(Item position entries)
====================

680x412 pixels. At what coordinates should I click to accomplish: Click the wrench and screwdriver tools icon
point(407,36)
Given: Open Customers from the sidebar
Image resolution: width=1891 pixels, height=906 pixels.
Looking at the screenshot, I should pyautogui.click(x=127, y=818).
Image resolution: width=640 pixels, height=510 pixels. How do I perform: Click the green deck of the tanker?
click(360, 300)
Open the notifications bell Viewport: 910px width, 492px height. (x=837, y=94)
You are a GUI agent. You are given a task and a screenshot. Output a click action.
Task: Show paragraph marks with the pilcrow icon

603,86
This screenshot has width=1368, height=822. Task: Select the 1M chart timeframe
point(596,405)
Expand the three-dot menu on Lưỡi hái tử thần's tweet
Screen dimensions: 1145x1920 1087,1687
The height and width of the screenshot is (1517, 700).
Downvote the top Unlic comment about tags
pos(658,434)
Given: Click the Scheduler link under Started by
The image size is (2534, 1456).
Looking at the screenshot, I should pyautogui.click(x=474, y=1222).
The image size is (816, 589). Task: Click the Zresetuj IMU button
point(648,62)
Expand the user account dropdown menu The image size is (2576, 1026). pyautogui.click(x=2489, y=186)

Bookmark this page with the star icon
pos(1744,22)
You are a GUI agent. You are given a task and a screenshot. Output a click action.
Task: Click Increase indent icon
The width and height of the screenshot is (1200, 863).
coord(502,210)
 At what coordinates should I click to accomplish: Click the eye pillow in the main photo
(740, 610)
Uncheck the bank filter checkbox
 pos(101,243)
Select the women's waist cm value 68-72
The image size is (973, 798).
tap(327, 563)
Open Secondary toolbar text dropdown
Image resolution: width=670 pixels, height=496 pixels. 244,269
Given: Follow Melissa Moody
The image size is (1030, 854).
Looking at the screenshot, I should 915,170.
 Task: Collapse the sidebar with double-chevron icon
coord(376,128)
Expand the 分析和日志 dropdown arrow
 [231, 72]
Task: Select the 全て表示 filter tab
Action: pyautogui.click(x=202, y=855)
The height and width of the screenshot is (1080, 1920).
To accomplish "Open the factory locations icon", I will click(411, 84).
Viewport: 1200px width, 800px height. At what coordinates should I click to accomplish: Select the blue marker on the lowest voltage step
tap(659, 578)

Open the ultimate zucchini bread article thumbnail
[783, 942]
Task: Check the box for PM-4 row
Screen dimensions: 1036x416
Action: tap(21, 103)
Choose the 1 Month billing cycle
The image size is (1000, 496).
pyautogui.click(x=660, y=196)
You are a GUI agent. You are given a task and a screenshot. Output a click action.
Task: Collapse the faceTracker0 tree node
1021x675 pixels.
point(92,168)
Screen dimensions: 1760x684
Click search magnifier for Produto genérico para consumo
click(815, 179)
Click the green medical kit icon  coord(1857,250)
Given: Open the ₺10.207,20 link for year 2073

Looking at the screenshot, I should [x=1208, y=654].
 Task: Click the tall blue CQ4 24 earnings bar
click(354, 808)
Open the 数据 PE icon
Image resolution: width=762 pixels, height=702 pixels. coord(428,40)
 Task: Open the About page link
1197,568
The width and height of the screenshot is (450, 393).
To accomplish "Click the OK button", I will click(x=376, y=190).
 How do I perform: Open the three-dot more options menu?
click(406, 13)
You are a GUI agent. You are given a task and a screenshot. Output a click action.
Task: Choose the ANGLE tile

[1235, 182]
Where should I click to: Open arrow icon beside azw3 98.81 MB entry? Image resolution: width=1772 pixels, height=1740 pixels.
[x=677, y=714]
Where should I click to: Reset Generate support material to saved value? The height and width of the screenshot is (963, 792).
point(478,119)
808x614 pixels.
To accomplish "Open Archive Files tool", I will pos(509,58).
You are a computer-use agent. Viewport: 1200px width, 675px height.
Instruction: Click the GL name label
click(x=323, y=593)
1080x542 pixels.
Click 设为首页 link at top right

====================

◆ Goal: Write out the entire listing above, reproducing every line without any change.

◆ Task response:
680x412 pixels. At what coordinates should I click to accomplish: Click the wrench and screwdriver tools icon
point(407,36)
Given: Open Customers from the sidebar
Image resolution: width=1891 pixels, height=906 pixels.
Looking at the screenshot, I should pyautogui.click(x=127, y=818).
Image resolution: width=640 pixels, height=510 pixels. How do I perform: Click the green deck of the tanker?
click(360, 300)
Open the notifications bell Viewport: 910px width, 492px height. (x=837, y=94)
You are a GUI agent. You are given a task and a screenshot. Output a click action.
Task: Show paragraph marks with the pilcrow icon

603,86
This screenshot has width=1368, height=822. Task: Select the 1M chart timeframe
point(596,405)
Expand the three-dot menu on Lưỡi hái tử thần's tweet
Screen dimensions: 1145x1920 1087,1687
The height and width of the screenshot is (1517, 700).
Downvote the top Unlic comment about tags
pos(658,434)
Given: Click the Scheduler link under Started by
The image size is (2534, 1456).
Looking at the screenshot, I should pyautogui.click(x=474, y=1222).
The image size is (816, 589). Task: Click the Zresetuj IMU button
point(648,62)
Expand the user account dropdown menu The image size is (2576, 1026). pyautogui.click(x=2489, y=186)

Bookmark this page with the star icon
pos(1744,22)
You are a GUI agent. You are given a task and a screenshot. Output a click action.
Task: Click Increase indent icon
The width and height of the screenshot is (1200, 863).
coord(502,210)
 At what coordinates should I click to accomplish: Click the eye pillow in the main photo
(740, 610)
Uncheck the bank filter checkbox
 pos(101,243)
Select the women's waist cm value 68-72
The image size is (973, 798).
tap(327, 563)
Open Secondary toolbar text dropdown
Image resolution: width=670 pixels, height=496 pixels. 244,269
Given: Follow Melissa Moody
The image size is (1030, 854).
Looking at the screenshot, I should 915,170.
 Task: Collapse the sidebar with double-chevron icon
coord(376,128)
Expand the 分析和日志 dropdown arrow
 [231, 72]
Task: Select the 全て表示 filter tab
Action: pyautogui.click(x=202, y=855)
The height and width of the screenshot is (1080, 1920).
To accomplish "Open the factory locations icon", I will click(411, 84).
Viewport: 1200px width, 800px height. At what coordinates should I click to accomplish: Select the blue marker on the lowest voltage step
tap(659, 578)

Open the ultimate zucchini bread article thumbnail
[783, 942]
Task: Check the box for PM-4 row
Screen dimensions: 1036x416
Action: tap(21, 103)
Choose the 1 Month billing cycle
The image size is (1000, 496).
pyautogui.click(x=660, y=196)
You are a GUI agent. You are given a task and a screenshot. Output a click action.
Task: Collapse the faceTracker0 tree node
1021x675 pixels.
point(92,168)
Screen dimensions: 1760x684
Click search magnifier for Produto genérico para consumo
click(815, 179)
Click the green medical kit icon  coord(1857,250)
Given: Open the ₺10.207,20 link for year 2073

Looking at the screenshot, I should [x=1208, y=654].
 Task: Click the tall blue CQ4 24 earnings bar
click(354, 808)
Open the 数据 PE icon
Image resolution: width=762 pixels, height=702 pixels. coord(428,40)
 Task: Open the About page link
1197,568
The width and height of the screenshot is (450, 393).
To accomplish "Click the OK button", I will click(x=376, y=190).
 How do I perform: Open the three-dot more options menu?
click(406, 13)
You are a GUI agent. You are given a task and a screenshot. Output a click action.
Task: Choose the ANGLE tile

[1235, 182]
Where should I click to: Open arrow icon beside azw3 98.81 MB entry? Image resolution: width=1772 pixels, height=1740 pixels.
[x=677, y=714]
Where should I click to: Reset Generate support material to saved value? The height and width of the screenshot is (963, 792).
point(478,119)
808x614 pixels.
To accomplish "Open Archive Files tool", I will pos(509,58).
You are a computer-use agent. Viewport: 1200px width, 675px height.
Instruction: Click the GL name label
click(x=323, y=593)
1080x542 pixels.
Click 设为首页 link at top right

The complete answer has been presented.